Have you ever wondered if science could one day put an end to the annual flu epidemics that affect millions of people around the world? A group of Australian researchers seems on the verge of turning this idea into reality thanks to a major technological innovation. Discover how the Crispr gene-editing tool could redefine our fight against this persistent virus.
The 3 key facts not to miss
- Researchers use **Crispr** to target the flu’s **viral RNA**, thereby reducing its replication.
- The technology involves a **nasal spray** or an injection with lipid nanoparticles to deliver the Cas13 and Cas9 enzymes.
- Cas9 is used to modify **human genes** to reduce the cells’ vulnerability to the virus.

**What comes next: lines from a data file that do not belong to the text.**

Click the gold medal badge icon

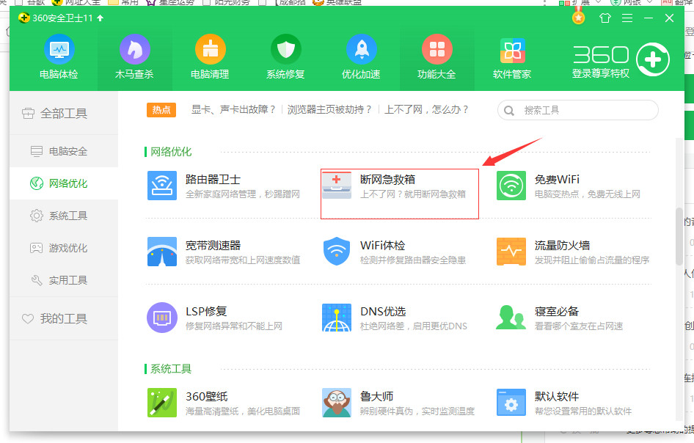[578, 17]
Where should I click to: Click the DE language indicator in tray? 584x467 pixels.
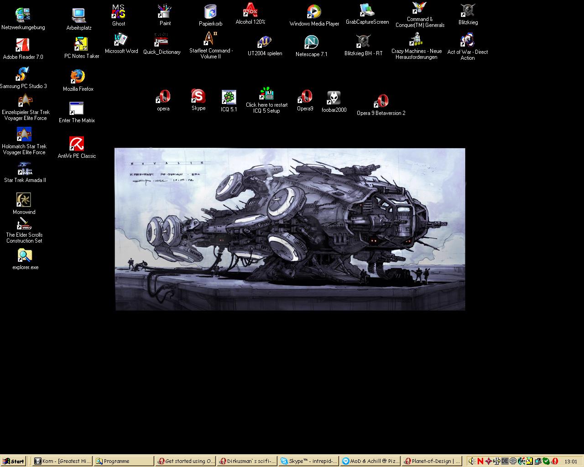click(x=505, y=461)
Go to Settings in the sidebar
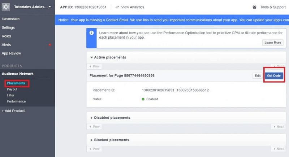Image resolution: width=289 pixels, height=157 pixels. 8,27
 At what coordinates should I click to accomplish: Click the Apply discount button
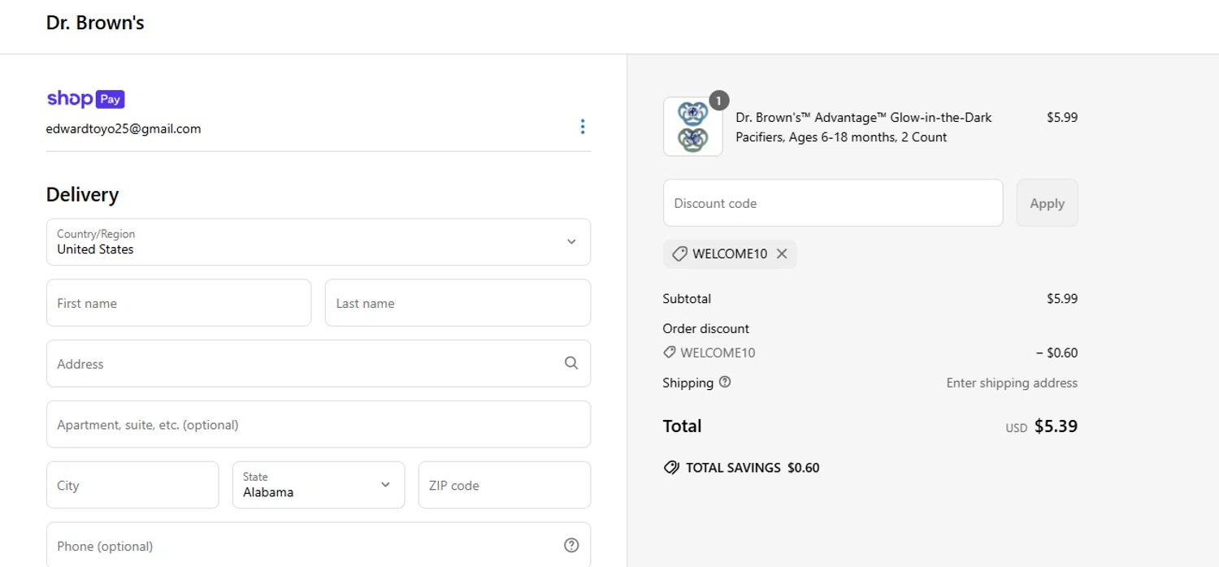pyautogui.click(x=1047, y=203)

Using Crispr in the fight against the flu
Researchers from the Peter Doherty Institute for Infection and Immunity, led by Wei Zhao, are exploring the use of Crispr, a gene-editing technology. Although traditionally applied to rare diseases, it is used here to **target the RNA** of the flu virus. The focus is on the Cas13 and Cas9 enzymes, which have shown their ability to **reduce the virus’s replication** and limit the inflammation caused by infected cells.
The role of lipid nanoparticles
To deliver the essential enzymes, the team is developing a **nasal spray** or an injection containing lipid nanoparticles. These carry a messenger RNA that prompts cells to produce Cas13, along with a guide RNA that directs Cas13 to the portion of viral RNA to cut. Sharon Lewin, the project leader, explains that this method disrupts the virus’s ability to reproduce, thus blocking the infection at a genetic level.

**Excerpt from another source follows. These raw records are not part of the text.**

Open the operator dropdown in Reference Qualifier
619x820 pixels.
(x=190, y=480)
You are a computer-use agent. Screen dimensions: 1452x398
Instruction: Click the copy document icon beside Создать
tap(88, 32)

Genetic modifications of human cells
Nicholas Heaton, a professor at Duke University, and his team use Cas9 to **modify certain human genes**. One gene in particular, SLC35A1, is targeted because it produces sugars used by the virus as a receptor. The idea is to temporarily reduce the function of this gene to limit the virus’s access to cells.
By alternating the use of Cas13 and Cas9, the researchers hope to find an effective combination to **reduce the virus’s replication** while minimizing the risks of viral mutation and undesirable immune response.
Global context and implications
Seasonal flu represents a major public health challenge, with, according to Public Health France, between 3 to 5 million severe cases and up to 650,000 annual deaths worldwide. The innovative approach of the Australian researchers could potentially transform these statistics by significantly reducing the impact of the flu. By successfully targeting viral RNA and modifying human genes, this method could offer broader and more durable protection against the many strains of the virus.
Since its discovery, Crispr has been a revolutionary tool in the field of molecular biology, allowing precise modifications in the genome. Initially developed to correct rare genetic diseases, the technology quickly found applications in other research areas, including infectious diseases. The possibility of using Crispr to combat the flu represents a new step in its evolution, paving the way for innovative and potentially more effective treatments for viral diseases.